A Cheap Alternative to Framing a Painting

A painting panel attached to a wall without using a frame

This method lets painting panels be hung so that they stand out from the wall.

Let's face it, whether you buy retail or wholesale, the cost of framing your artwork in advance of a show can leave a dent in your finances.

In this blog post I show you a simple way to transform your small painting panels so that they can be sold ready to hang. Not only will this save you money, it will let you offer more affordable artwork to your customers.

I've previously written a blog post explaining how to make your own painting panels. In this article I'm assuming that your panels are made from plywood, hardboard, or MDF. I don't recommend doing this with cardboard panels.

The basic idea is that we'll be attaching a piece of wood to the back of a painting panel that makes it stand out from the wall. A hole is drilled into the wood at an angle so that the whole thing can be easily mounted on a single nail. This demo was done with a small 5x7 panel. I've used it on panels up to 8x10 without needing to glue-up wood to make wider pieces.

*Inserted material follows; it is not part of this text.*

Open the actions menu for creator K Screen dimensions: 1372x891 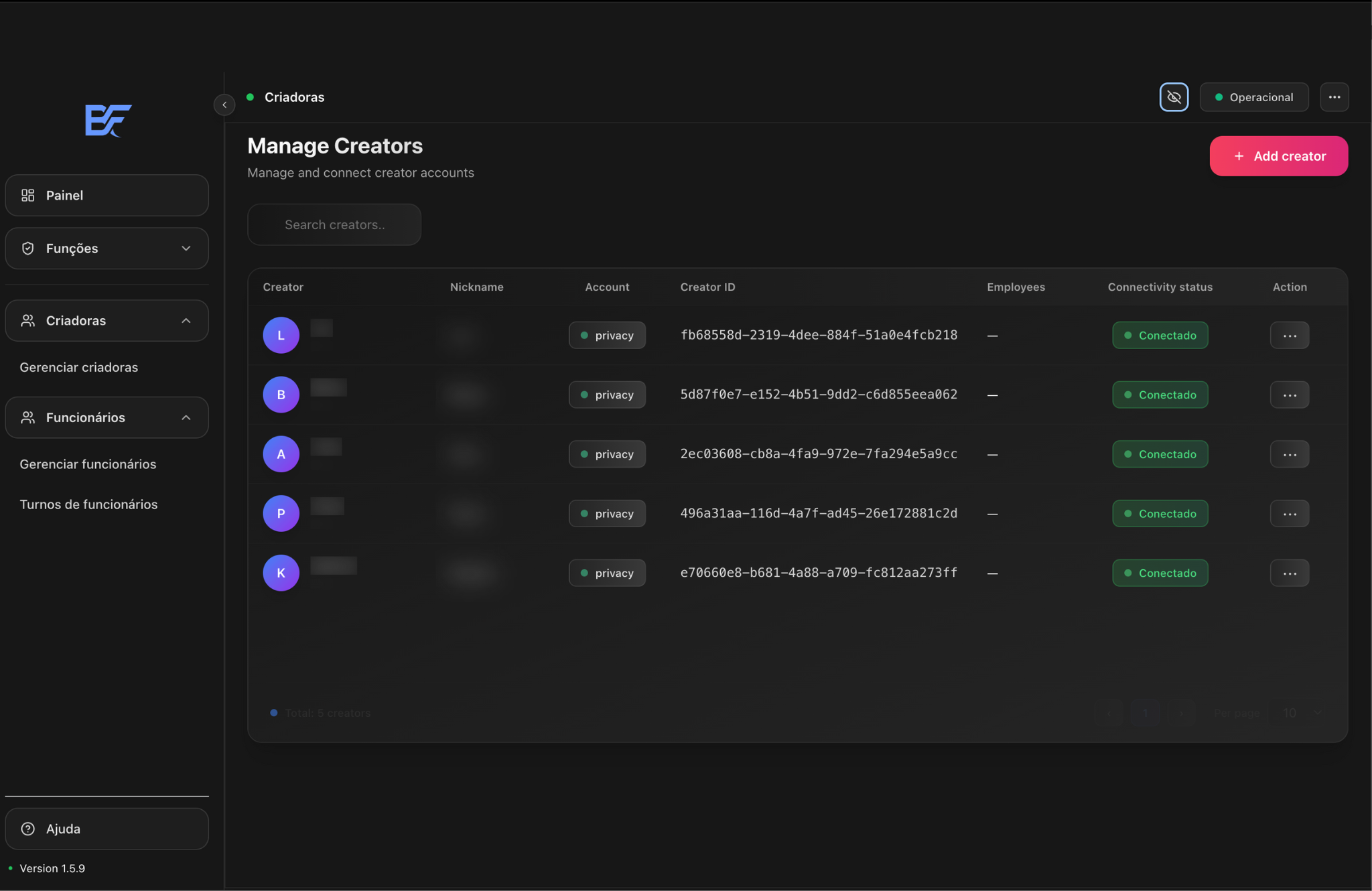click(1289, 573)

A painting panel with cleaned up, painted edges

This works better if the edges are first cleaned up

I'm doing this with a finished painting because I want to make sure that the edges are cleaned up. I first ran the edges of the painting through a jointer to make sure they were level and even. A small edge plane works equally as well. If you don't have either of those, then use sandpaper in a sanding block.

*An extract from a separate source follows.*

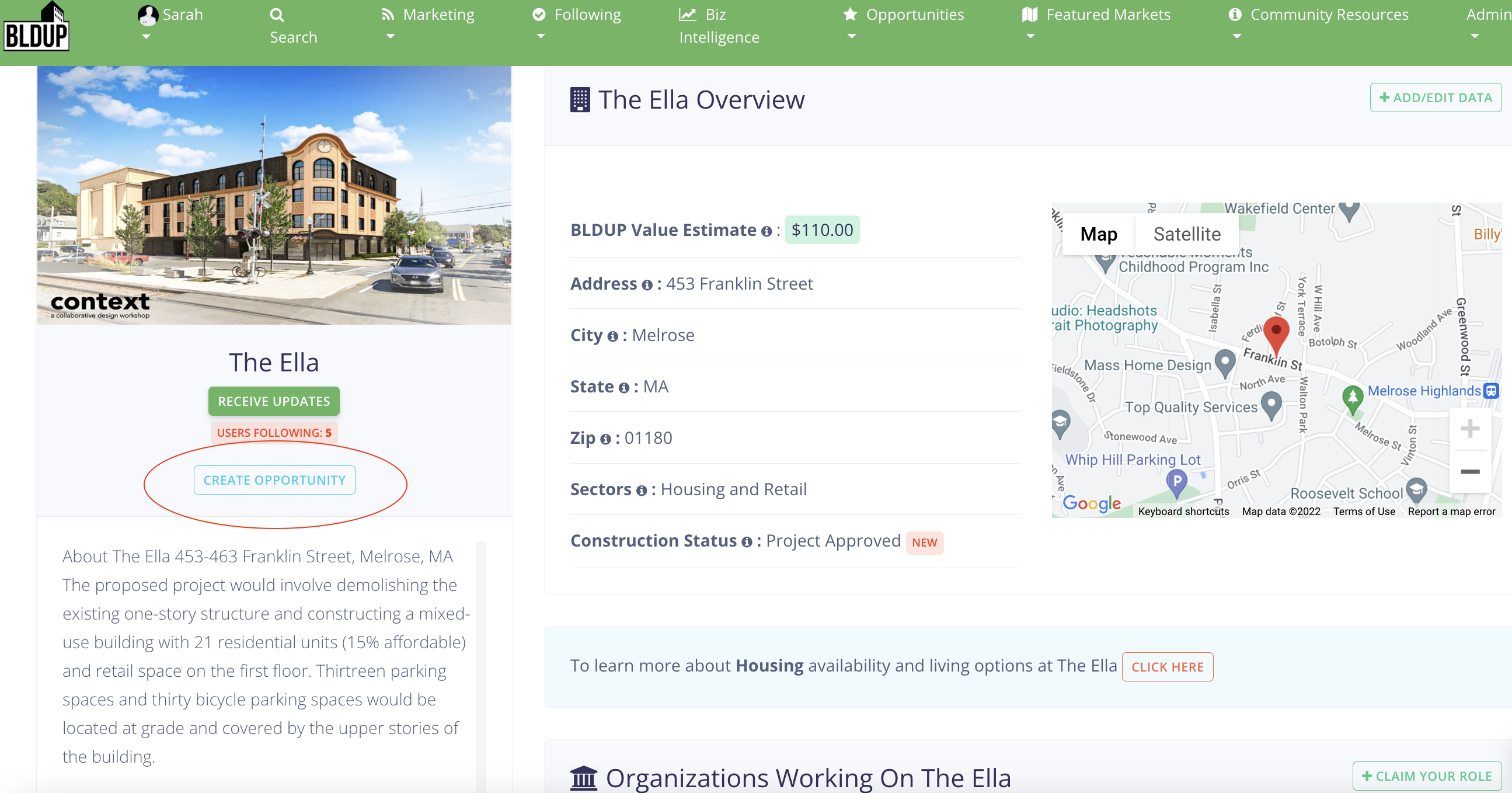Zoom in with the map plus button
Screen dimensions: 1512x793
pos(1469,429)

I lightly sanded the edges to remove any rough spots, splinters and stray threads. After that, I painted the edges of the panel with a thin application of gray acrylic paint.

A wooden block attached to the back of a painting panel to offset from the wall

The wood block must be cut so that the grain will align with the grain of the top plywood layer

For this small panel, I cut a piece of scrap 1x4 walnut that fit inside the panel with about 0.75"–1.5" of clearance all round. As you can see, the size of the wood I used meant that there was more clearance at the sides than at the top and bottom. That's fine.

I used a 10" crosscut saw to get clean 90°cuts. Use a miter box or just cut by hand if you use a handsaw—the cuts don't need to be perfect as they will be difficult to see once the panel is mounted on a wall.

If you're buying wood specifically for this purpose, ask to buy discounted wood from the cull bin or off-cut pile at a mill shop or hardware store. The short lengths of wood that normally get thrown away are ideal for this purpose.

For best results use a hardwood like poplar, maple, cherry, walnut or oak.

A nail used for hanging a painting

The hole is drilled at an angle that approximately matches the angle of a nail when it is used in a picture hanger

Before attaching the wood to the panel I drilled a small hole in the center near the top. The hole was drilled at about a 45 degree angle to perpendicular. It should receive a nail that's been placed in a wall at the same angle used for a regular picture hanger.

A painting panel with hanging block attached

The hole aligns with the center of the wood and the panel

I glued the wood to the back of the panel using polyurethane glue and left it overnight with a weight on top. Regular wood glue would also work. If using plywood panels, the grain of the wood should align with the grain of the plywood layer on the back. 

An optional thin coating of shellac can be applied to the wood once the glue is dry.

A painting panel offset from a wall creates a drop shadow.

The finished product. 

With the right tools this takes about 10 minutes effort per panel, plus another 10 minutes for painting the edges and applying shellac. Allow 12–24 hrs for drying time. You can do as many panels at once as you have room for.